General features and properties of insertion sequence elements


Previous ...

Programmed translational frameshifting

A second mechanism acts at the level of translation elongation and involves programmed translational frameshifting between two consecutive open reading frames (Fig 1.33.1). Typically a -1 frameshift is observed in which the translating ribosome slides one base upstream and resumes in the alternative phase. This generally occurs at the position of so-called slippery codons in a heptanucleotide sequence of the type X XXZ ZZN in phase 0 (where the bases paired with the anticodon are shown as triplets) which is read as XXX ZZZ N in the shifted -1 phase (Fig 1.33.1) (see e.g. (Chandler & Fayet, 1993), (Farabaugh, 1996, Farabaugh, 1997), (Gesteland & Atkins, 1996), http://recode.genetics.utah.edu/). The sequence A AAA AAG is a common example of this type of heptanucleotide. Ribosomal shifting of this type is stimulated by structures in the mRNA which tend to impede the progression of the ribosome such as potential ribosome binding sites upstream or secondary structures (stem-loop structures and pseudoknots) downstream of the slippery codons (Farabaugh, 1997). Translational control of transposition by frameshifting has been demonstrated both for IS1 (Sekine & Ohtsubo, 1989`) (Escoubas, et al., 1991), and for members of the IS3 family (Fig 1.33.2) ((Polard, et al., 1991); see also (Chandler & Fayet, 1993) (Fayet & Prère, 2010)) but may also occur in several other IS elements (see for example IS5 and IS630 families). For IS1 and members of the IS3 family, the upstream frame appears to carry a DNA recognition domain whereas the downstream frame encodes the catalytic site. While the product of the upstream frame alone acts as a modulator of activity, presumably by binding to the IR sequences, frameshifting assembles both domains into a single protein, the Tpase, which directs the cleavages and strand transfer necessary for mobility of the element. The frameshifting frequency is thus critical in determining overall transposition activity. Although it has yet to be explored in detail, frameshifting could be influenced by host physiology thus coupling transposition activity to the state of the host cell.

    References :
  • Chandler M & Fayet O (1993) Translational frameshifting in the control of transposition in bacteria.

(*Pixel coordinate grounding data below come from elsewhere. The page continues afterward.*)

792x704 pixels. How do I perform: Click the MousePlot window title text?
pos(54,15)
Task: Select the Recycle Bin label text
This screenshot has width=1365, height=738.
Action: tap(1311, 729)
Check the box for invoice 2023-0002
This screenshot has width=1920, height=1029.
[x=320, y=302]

Mol Microbiol 7: 497-503.
  • Escoubas JM, Prere MF, Fayet O, Salvignol I, Galas D, Zerbib D & Chandler M (1991) Translational control of transposition activity of the bacterial insertion sequence IS1. Embo J 10: 705-712.
  • Farabaugh PJ (1996) Programmed translational frameshifting. Microbiol.Rev. 60: 103-134.

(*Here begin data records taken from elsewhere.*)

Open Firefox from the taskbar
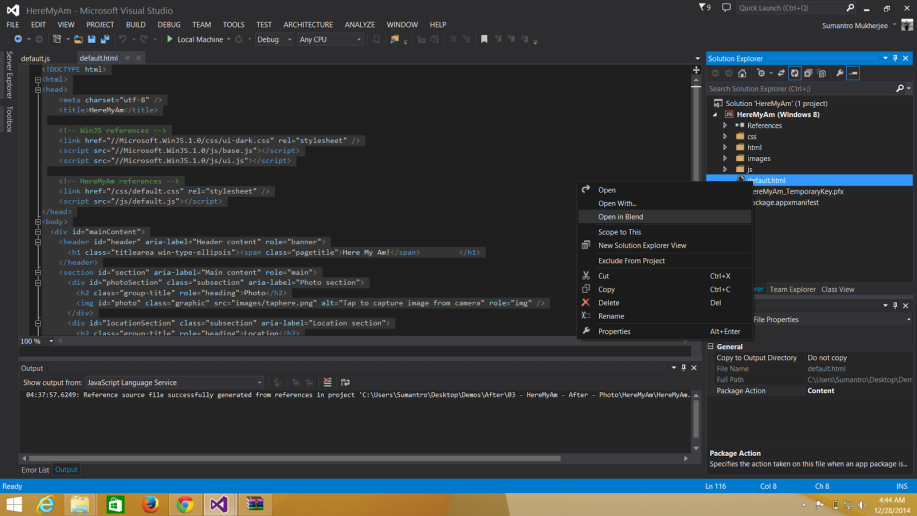Viewport: 917px width, 516px height. pyautogui.click(x=150, y=504)
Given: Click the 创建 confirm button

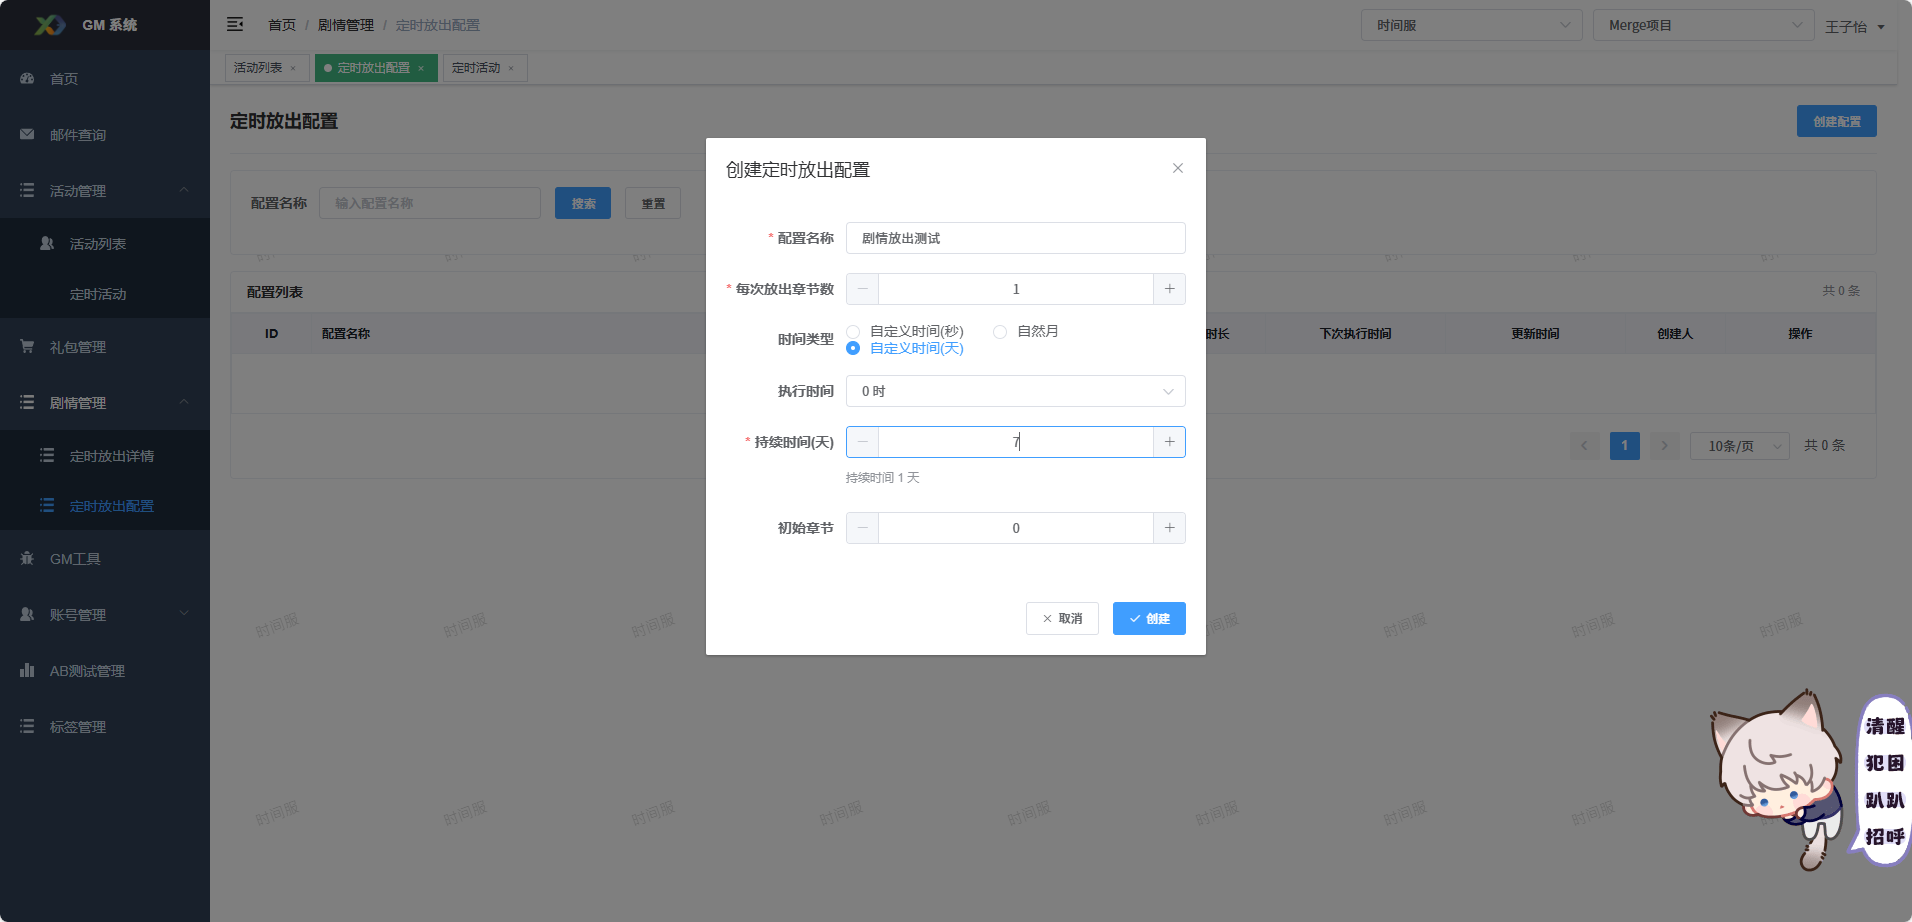Looking at the screenshot, I should 1149,618.
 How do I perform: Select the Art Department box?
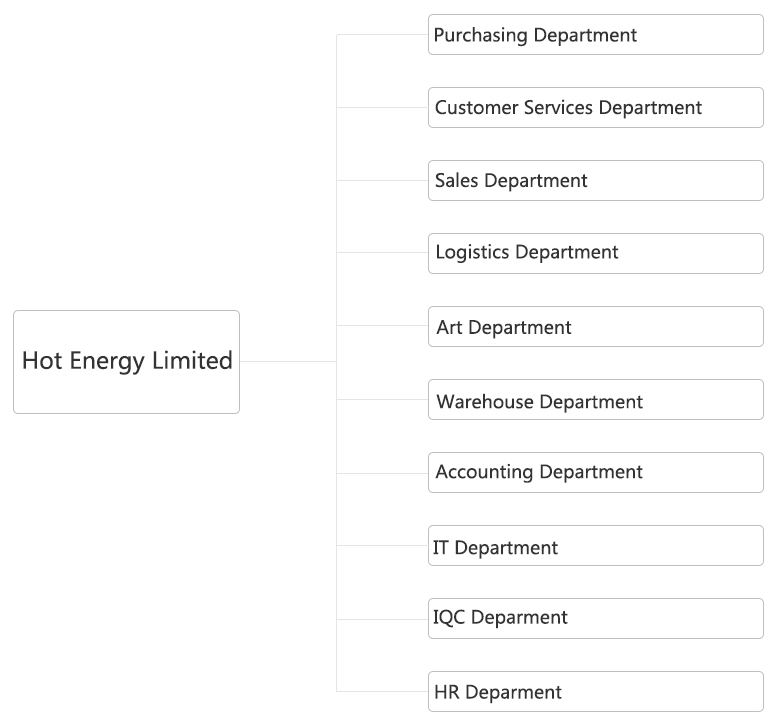(596, 326)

  • Farabaugh PJ (1997) Programmed Alternative Reading of the Genetic Code. R.G.Landes Company, Austin.
  • Fayet O & Prère M-F (2010) Programmed Ribosomal −1 Frameshifting as a Tradition: The Bacterial Transposable Elements of the IS3 Family. . Recoding: Expansion of Decoding Rules Enriches Gene Expression, Vol. 24 (Atkins JF & Gesteland R, eds.), pp. 259-280. Springer, New York and Heidelberg.

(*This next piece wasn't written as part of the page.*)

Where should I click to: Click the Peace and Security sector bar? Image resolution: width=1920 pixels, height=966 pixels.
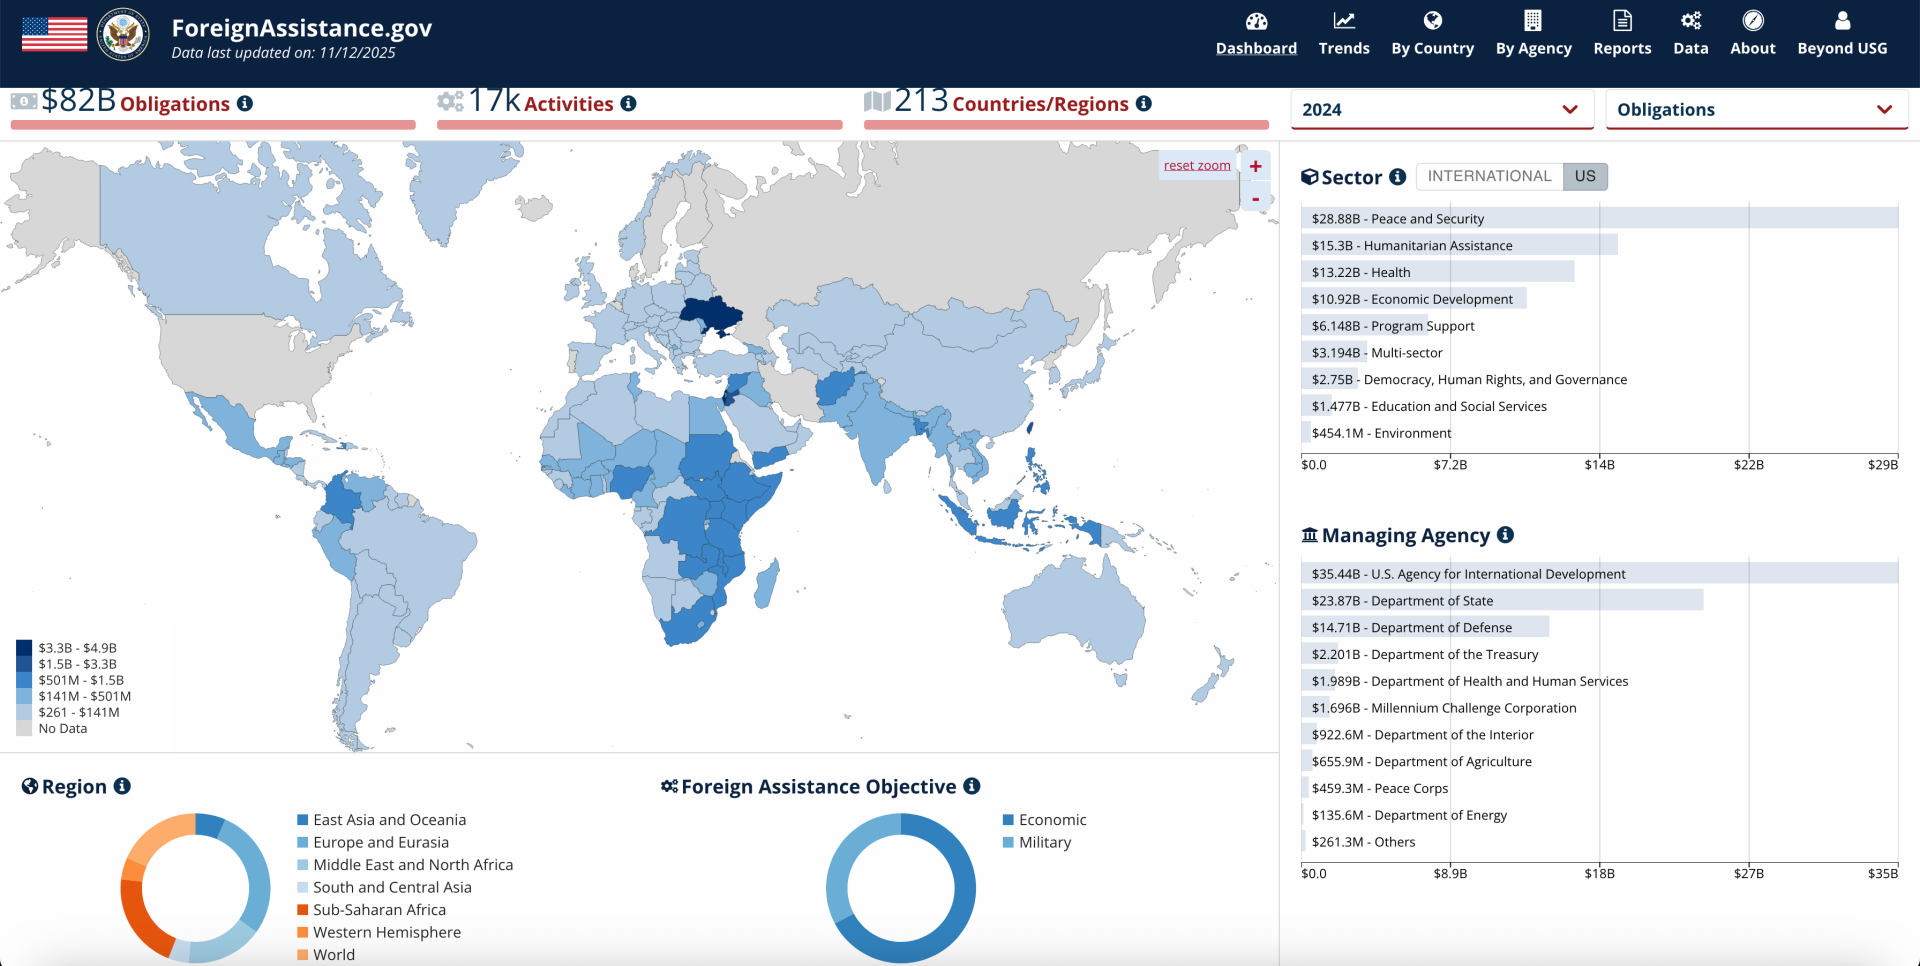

  • Gesteland RF & Atkins JF (1996) Recoding: dynamic reprogramming of translation. Annu.Rev.Biochem. 65: 741-768.
  • Polard P, Prère MF, Chandler M & Fayet O (1991) Programmed translational frameshifting and initiation at an AUU codon in gene expression of bacterial insertion sequence IS911. J Mol Biol 222: 465-477.
  • Sekine Y & Ohtsubo E (1989) Frameshifting is required for production of the transposase encoded by insertion sequence 1. Proc Natl Acad Sci U S A 86: 4609-4613.